New Nottingham library £10.5m funding package approved
A £10.5m funding package has finally been approved to fit out the new Central Library in Nottingham.
The building, part of the wider Broadmarsh development, is currently a shell attached to a multi-storey car park.
An opening date had been pushed back due to the pandemic and financial pressures on the city council.
Now the funding has been approved, it is hoped the library will be open by next summer.
Asset sale
In October the city council was unable to give an opening date for the library after missing out on government funding for the project.
The former main library on Angel Row closed in March 2020 due to pandemic restrictions but it has not reopened and the building is being sold off, said the The Local Democracy Reporting Service.
David Mellen, leader of the council, told the Local Democracy Reporting Service: "This announcement is later than we would have wanted to make, but we are in a situation where we will not commit to capital expenditure until that money is secured.
"Because we have had a successful asset sale programme, which has brought in money, we can now commence the fit-out of Central Library which has already been built, which is currently a shell."
Closure plan
The new facility will be spread over three floors and will include a children's library, an extensive book collection, free access to computers, laptops and iPads, meeting rooms and a learning lab for school visits.

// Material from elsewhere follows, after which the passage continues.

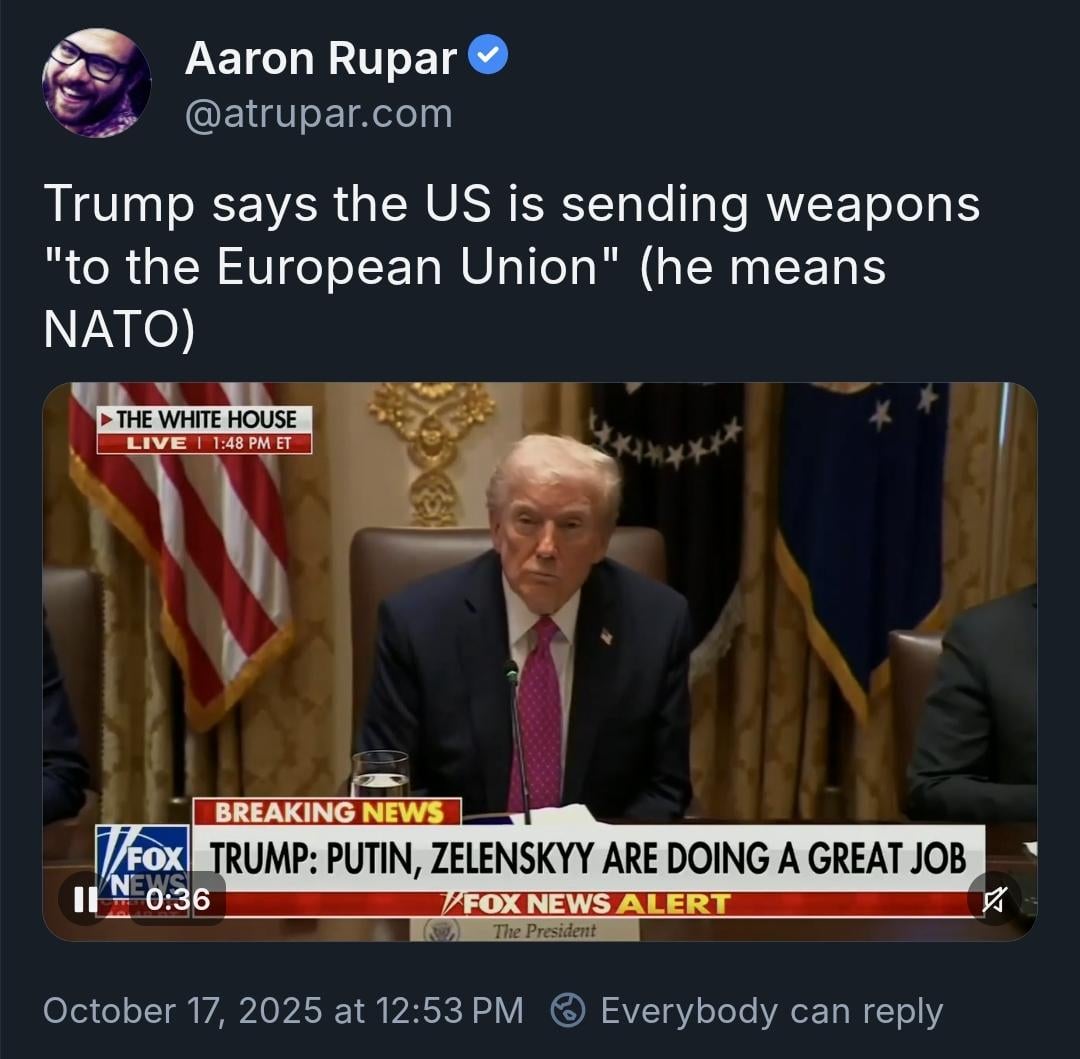Screen dimensions: 1080x1059
Task: Pause the playing video
Action: (85, 899)
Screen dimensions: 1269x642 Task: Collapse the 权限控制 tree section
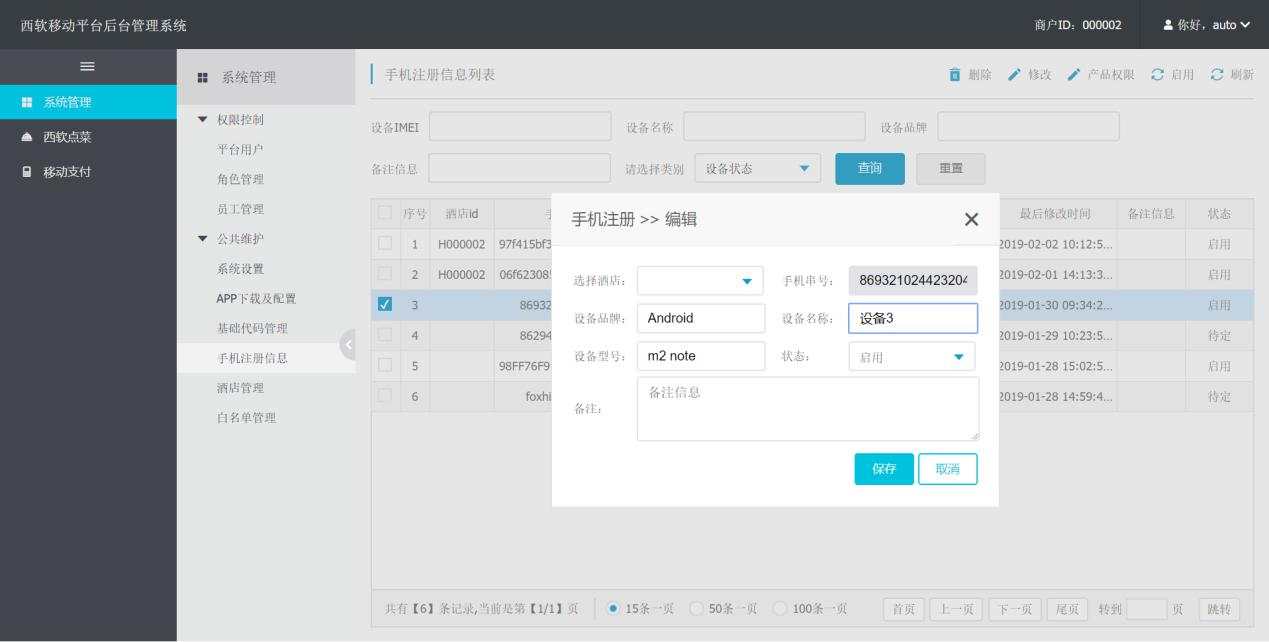coord(204,120)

But some city residents, who are campaigning to save outlying libraries earmarked for closure in a savings programme, have questioned the move.
Stewart Halforty, of the Save Nottingham Libraries Campaign, said: "We are horrified that the council can find more than £10m for a new library when for a tiny fraction of that they can keep open three beautiful libraries in some of the most deprived parts of Nottingham.
"We need a Central Library, and we are over the moon that it will finally be opening.
"But parents don't want to drag children into a city centre of an evening and park in an expensive car park, they want to take them somewhere a short stroll from their house."